### The problem
Only lines holding the word "pyautogui" are wanted from the records; copy all of them.

### Records supplied

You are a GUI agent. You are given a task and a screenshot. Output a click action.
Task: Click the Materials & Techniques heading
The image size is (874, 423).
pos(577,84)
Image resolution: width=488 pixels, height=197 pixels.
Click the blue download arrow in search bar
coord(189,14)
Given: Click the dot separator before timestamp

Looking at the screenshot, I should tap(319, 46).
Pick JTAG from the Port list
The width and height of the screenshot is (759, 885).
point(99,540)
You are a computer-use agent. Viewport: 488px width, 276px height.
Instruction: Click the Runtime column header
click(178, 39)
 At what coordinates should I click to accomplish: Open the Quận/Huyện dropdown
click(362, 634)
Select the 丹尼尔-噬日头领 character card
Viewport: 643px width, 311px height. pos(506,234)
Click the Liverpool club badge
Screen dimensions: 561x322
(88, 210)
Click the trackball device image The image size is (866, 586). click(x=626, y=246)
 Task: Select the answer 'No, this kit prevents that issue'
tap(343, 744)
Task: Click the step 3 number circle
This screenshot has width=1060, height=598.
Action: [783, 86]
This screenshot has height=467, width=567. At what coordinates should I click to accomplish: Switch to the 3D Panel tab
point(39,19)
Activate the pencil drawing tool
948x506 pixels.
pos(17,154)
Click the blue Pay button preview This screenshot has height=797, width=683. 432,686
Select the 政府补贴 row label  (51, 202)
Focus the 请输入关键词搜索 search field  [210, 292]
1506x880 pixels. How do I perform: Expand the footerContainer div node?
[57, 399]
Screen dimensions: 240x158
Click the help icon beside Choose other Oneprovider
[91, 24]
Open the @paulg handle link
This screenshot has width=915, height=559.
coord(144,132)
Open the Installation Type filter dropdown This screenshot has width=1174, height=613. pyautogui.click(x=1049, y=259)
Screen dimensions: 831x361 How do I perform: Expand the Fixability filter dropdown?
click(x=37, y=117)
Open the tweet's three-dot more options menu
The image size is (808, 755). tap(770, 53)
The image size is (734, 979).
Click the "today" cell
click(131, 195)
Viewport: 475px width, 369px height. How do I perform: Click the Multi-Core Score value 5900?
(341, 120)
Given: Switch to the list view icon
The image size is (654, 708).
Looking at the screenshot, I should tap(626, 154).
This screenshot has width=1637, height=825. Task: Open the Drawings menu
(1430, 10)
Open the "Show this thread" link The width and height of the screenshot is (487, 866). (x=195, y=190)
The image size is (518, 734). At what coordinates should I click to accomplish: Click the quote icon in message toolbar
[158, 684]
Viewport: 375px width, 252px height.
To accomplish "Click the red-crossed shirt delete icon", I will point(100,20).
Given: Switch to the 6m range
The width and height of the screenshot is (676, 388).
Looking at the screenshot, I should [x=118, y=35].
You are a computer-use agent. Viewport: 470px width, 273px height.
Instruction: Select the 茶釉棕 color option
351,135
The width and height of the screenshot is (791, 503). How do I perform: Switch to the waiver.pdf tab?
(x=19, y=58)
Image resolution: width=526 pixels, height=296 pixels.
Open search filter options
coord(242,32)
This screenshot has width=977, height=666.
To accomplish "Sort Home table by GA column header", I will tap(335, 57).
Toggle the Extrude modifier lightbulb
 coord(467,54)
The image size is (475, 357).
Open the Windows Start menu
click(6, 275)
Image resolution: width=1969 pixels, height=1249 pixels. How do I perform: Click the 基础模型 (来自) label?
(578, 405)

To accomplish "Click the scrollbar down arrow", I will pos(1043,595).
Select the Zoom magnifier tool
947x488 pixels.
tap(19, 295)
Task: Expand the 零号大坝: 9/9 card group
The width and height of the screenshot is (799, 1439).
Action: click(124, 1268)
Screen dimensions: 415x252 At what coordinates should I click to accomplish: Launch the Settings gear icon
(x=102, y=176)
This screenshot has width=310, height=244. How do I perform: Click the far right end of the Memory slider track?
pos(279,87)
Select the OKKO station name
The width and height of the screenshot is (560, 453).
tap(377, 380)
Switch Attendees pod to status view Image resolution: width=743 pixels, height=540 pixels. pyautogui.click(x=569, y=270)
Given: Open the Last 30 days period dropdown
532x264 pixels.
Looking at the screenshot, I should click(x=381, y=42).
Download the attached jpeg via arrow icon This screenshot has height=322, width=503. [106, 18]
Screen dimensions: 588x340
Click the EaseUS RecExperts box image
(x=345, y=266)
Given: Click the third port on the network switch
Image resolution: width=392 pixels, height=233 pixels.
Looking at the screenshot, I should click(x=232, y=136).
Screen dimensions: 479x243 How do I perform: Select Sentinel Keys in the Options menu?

### Task solution
Open the Installation Type filter dropdown This screenshot has width=1174, height=613. pyautogui.click(x=1049, y=259)
Switch Attendees pod to status view Image resolution: width=743 pixels, height=540 pixels. pyautogui.click(x=569, y=270)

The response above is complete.